# TASK STATEMENT:
Each line in the records below, from the one that contains "Click the yellow third-place rank cell" to the one that contains "You are a computer-use agent. The image size is (1568, 566).", should be reproduced exactly, the first and last included.

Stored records
········

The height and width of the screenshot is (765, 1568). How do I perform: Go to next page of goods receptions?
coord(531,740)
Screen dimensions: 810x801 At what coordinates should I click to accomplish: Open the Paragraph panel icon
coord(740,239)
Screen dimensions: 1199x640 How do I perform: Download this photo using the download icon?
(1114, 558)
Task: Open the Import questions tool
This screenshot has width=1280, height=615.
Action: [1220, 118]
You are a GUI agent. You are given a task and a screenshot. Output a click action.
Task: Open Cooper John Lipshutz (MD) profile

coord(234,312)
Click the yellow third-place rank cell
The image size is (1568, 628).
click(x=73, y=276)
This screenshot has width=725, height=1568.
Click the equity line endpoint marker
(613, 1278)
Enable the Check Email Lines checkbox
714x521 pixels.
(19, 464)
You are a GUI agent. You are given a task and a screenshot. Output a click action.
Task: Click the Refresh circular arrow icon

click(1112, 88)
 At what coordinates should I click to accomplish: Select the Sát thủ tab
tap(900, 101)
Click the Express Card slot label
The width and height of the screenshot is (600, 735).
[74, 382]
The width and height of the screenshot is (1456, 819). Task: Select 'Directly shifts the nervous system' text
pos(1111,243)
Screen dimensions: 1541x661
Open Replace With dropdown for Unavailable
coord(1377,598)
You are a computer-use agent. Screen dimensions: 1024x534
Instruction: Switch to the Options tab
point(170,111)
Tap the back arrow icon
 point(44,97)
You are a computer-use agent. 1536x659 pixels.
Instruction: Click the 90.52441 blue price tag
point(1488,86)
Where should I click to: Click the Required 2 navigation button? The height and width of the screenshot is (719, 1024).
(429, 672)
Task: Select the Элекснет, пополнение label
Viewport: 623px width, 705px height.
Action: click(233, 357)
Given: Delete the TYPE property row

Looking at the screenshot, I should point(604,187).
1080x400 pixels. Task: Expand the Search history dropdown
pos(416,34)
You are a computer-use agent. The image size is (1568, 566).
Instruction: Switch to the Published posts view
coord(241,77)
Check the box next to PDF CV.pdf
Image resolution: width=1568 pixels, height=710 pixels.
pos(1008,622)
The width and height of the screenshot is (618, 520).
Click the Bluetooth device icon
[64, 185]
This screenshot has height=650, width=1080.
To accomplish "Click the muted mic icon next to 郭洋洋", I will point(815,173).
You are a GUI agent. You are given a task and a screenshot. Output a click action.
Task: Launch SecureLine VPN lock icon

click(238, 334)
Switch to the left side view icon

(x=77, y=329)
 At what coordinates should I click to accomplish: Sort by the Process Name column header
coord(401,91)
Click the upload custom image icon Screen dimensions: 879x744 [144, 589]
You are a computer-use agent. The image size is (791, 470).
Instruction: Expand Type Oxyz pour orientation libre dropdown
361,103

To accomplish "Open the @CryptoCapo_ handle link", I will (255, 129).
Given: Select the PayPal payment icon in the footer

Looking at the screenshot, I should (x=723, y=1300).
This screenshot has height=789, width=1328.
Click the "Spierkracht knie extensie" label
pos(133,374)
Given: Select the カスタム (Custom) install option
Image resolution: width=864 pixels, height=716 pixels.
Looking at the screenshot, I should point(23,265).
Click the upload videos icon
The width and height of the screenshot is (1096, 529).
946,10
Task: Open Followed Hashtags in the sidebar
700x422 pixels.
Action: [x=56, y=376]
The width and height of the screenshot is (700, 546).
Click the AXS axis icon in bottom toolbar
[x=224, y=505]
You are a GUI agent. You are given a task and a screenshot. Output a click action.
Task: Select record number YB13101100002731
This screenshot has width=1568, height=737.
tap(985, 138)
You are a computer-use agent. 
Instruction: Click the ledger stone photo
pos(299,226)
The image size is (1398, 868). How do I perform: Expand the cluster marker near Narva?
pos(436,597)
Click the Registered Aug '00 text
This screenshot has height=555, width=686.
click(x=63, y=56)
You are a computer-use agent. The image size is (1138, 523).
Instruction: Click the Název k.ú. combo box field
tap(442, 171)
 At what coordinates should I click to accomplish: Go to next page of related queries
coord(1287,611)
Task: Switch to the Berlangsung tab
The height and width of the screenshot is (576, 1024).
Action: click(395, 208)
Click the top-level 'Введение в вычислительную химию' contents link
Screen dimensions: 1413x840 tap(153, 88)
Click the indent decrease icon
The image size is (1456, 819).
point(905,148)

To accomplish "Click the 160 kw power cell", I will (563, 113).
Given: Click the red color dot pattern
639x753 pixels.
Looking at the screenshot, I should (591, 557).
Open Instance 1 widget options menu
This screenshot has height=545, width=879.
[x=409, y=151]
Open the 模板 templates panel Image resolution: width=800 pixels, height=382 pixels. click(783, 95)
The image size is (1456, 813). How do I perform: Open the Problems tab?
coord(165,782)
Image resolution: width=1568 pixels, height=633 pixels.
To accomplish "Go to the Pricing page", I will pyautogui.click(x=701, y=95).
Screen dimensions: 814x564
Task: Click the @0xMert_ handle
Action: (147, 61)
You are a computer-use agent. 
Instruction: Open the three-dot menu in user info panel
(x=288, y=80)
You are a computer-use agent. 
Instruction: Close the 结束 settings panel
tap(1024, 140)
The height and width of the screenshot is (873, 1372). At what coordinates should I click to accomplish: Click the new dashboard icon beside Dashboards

········

# RESULT OF THE EXERCISE:
Click the yellow third-place rank cell
The image size is (1568, 628).
click(x=73, y=276)
This screenshot has width=725, height=1568.
Click the equity line endpoint marker
(613, 1278)
Enable the Check Email Lines checkbox
714x521 pixels.
(19, 464)
You are a GUI agent. You are given a task and a screenshot. Output a click action.
Task: Click the Refresh circular arrow icon

click(1112, 88)
 At what coordinates should I click to accomplish: Select the Sát thủ tab
tap(900, 101)
Click the Express Card slot label
The width and height of the screenshot is (600, 735).
[74, 382]
The width and height of the screenshot is (1456, 819). Task: Select 'Directly shifts the nervous system' text
pos(1111,243)
Screen dimensions: 1541x661
Open Replace With dropdown for Unavailable
coord(1377,598)
You are a computer-use agent. Screen dimensions: 1024x534
Instruction: Switch to the Options tab
point(170,111)
Tap the back arrow icon
 point(44,97)
You are a computer-use agent. 1536x659 pixels.
Instruction: Click the 90.52441 blue price tag
point(1488,86)
Where should I click to: Click the Required 2 navigation button? The height and width of the screenshot is (719, 1024).
(429, 672)
Task: Select the Элекснет, пополнение label
Viewport: 623px width, 705px height.
Action: click(233, 357)
Given: Delete the TYPE property row

Looking at the screenshot, I should point(604,187).
1080x400 pixels. Task: Expand the Search history dropdown
pos(416,34)
You are a computer-use agent. The image size is (1568, 566).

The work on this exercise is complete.